We had seen the emergence of commercial residential property investment funds, which are invested into directly by the public. They provide potential investees with patient capital and uses rental payments to give investors a good return. Similarly, Social Investment Tax Relief can be used by social enterprises and charities to raise investment from individual investors that offers a window of at least three years before repayments start.

However, the biggest draw of SITR was that it could subsidise investment returns, enabling us to meet our main objective of keeping rents affordable to tenants. It does this by offering investors a 30% tax break on their investments therefore off-setting the risk of investing.

Despite its advantages, why the restrictions around SITR led us not to use it

There are a number if restrictions around the use of SITR. Most pertinent to our case is that SITR can’t be used against residential property investment.

But! We aren’t actually buying properties to sell on… Rather, we are acquiring them as assets for us to deliver our core business: supporting homeless people. Indeed, we intend to retain the properties in perpetuity.

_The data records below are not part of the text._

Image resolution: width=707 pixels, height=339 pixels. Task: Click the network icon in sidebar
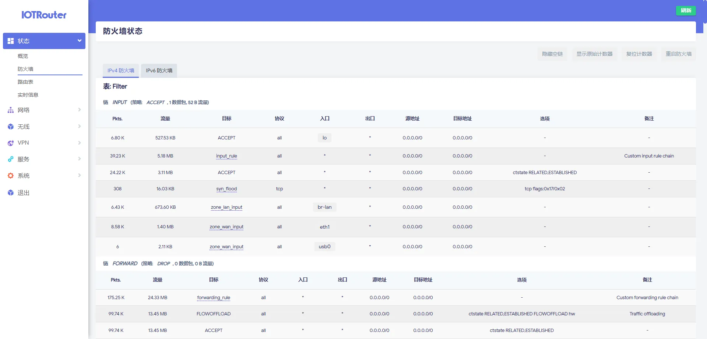[x=11, y=110]
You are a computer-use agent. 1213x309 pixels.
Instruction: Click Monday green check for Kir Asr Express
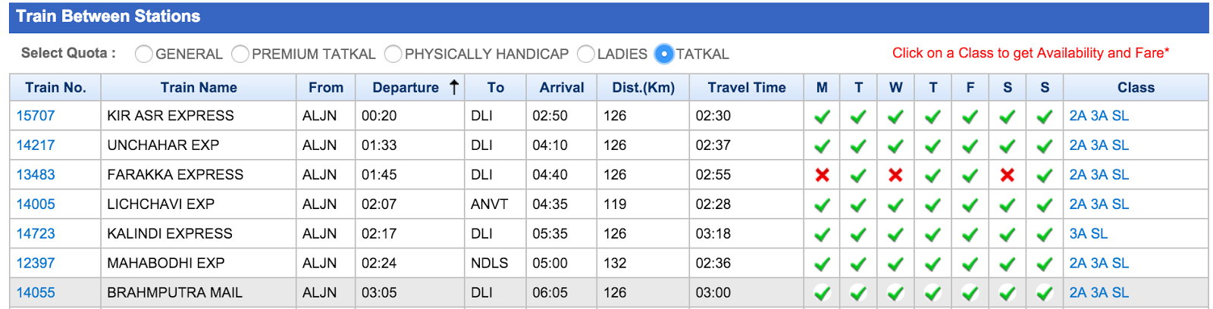pyautogui.click(x=822, y=117)
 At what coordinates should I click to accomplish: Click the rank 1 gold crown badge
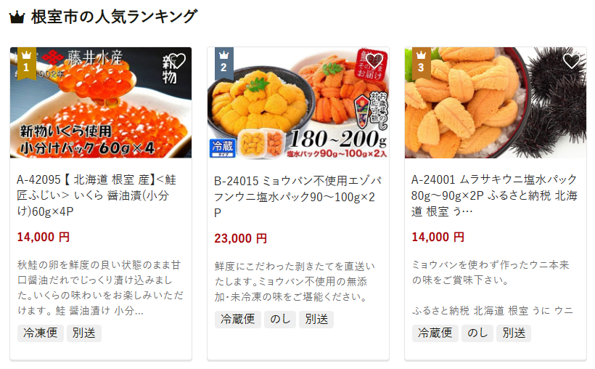pos(27,63)
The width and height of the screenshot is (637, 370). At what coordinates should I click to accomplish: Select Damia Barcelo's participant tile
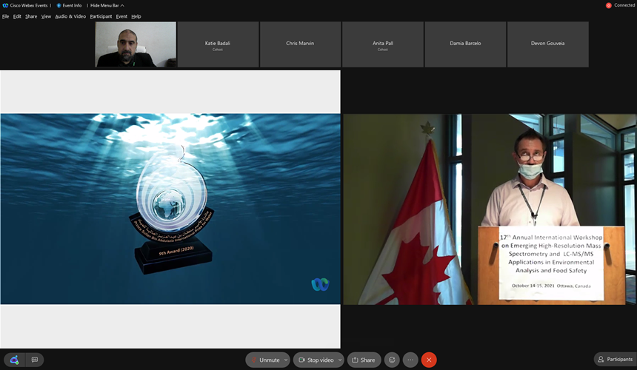coord(465,44)
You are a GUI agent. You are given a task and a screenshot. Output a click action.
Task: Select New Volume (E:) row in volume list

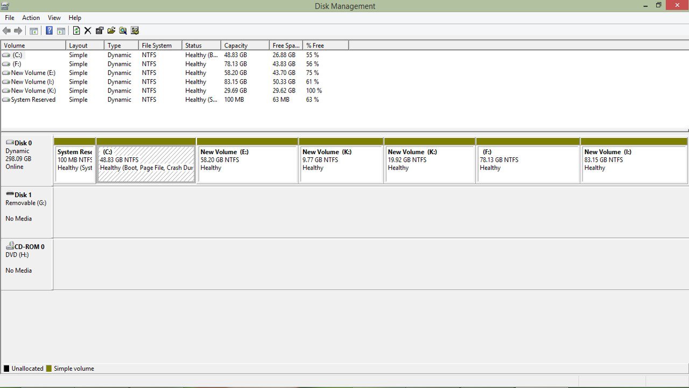point(33,73)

With this argument, we proceeded to have discussions with HMRC. However, they still considered our business to be split into two: receiving and paying rents; and providing services. The advice they offered was that the services part could be a “qualifying trade” under SITR, but we would have to apply for advance assurance to get an opinion. Advance assurance is the process organisations who want to use SITR can go through if they want to test and check that investors will be able to claim the tax relief.

Another restriction of SITR is that there is a cap on how much organisations older than seven years can raise using it. This is set at £270,000 due to rules around State Aid. Taking this into account, we decided it simply wasn’t worth the risk given the amount of time needed to set-up and the level of investment we could raise.

Frustratingly, the number of commercial crowdfunding and peer-to-peer platforms like Property Partner have continued to grow, demonstrating that there is real demand for such a scheme. And we have spoken to a number of investors who feel that an ethical vehicle would be very attractive.

SITR needs to be flexible enough to benefit more organisations who want to grow their impact and enable more investors to do good with their money

We believe SITR could be a game-changer. But it needs to be simplified and take into account the core social purpose of what the investment is being used for, rather than applying rules designed for property speculators. This would then allow us, and other charitable housing organisations, to scale up our impact by creating more new homes to tackle the homelessness in our communities.

Incentives like SITR must be flexible enough for us to compete. If not, we will never get any meaningful level of public investment into our sector and we will never achieve any real impact. Are we asking for preferential treatment? Yes we are!

Many social enterprises are frustrated that the social investment market seems to be focused on offering us expensive loan finance. But the current government consultation on SITR is a chance to influence it and make it a much more flexible and cost-effective way of raising investment direct from the public.

Consultations always seem like out of reach, central government-motivated processes. We might even be cynical enough to believe our views won’t make a difference but we can’t protest yet do nothing.

So, at Action Homeless, we will be taking the time to let government know our views and if you have a strong opinion on being able to access cheaper, riskier and patient investment, I would encourage you to take ten minutes of your time to do the same with the hope this will be time well spent.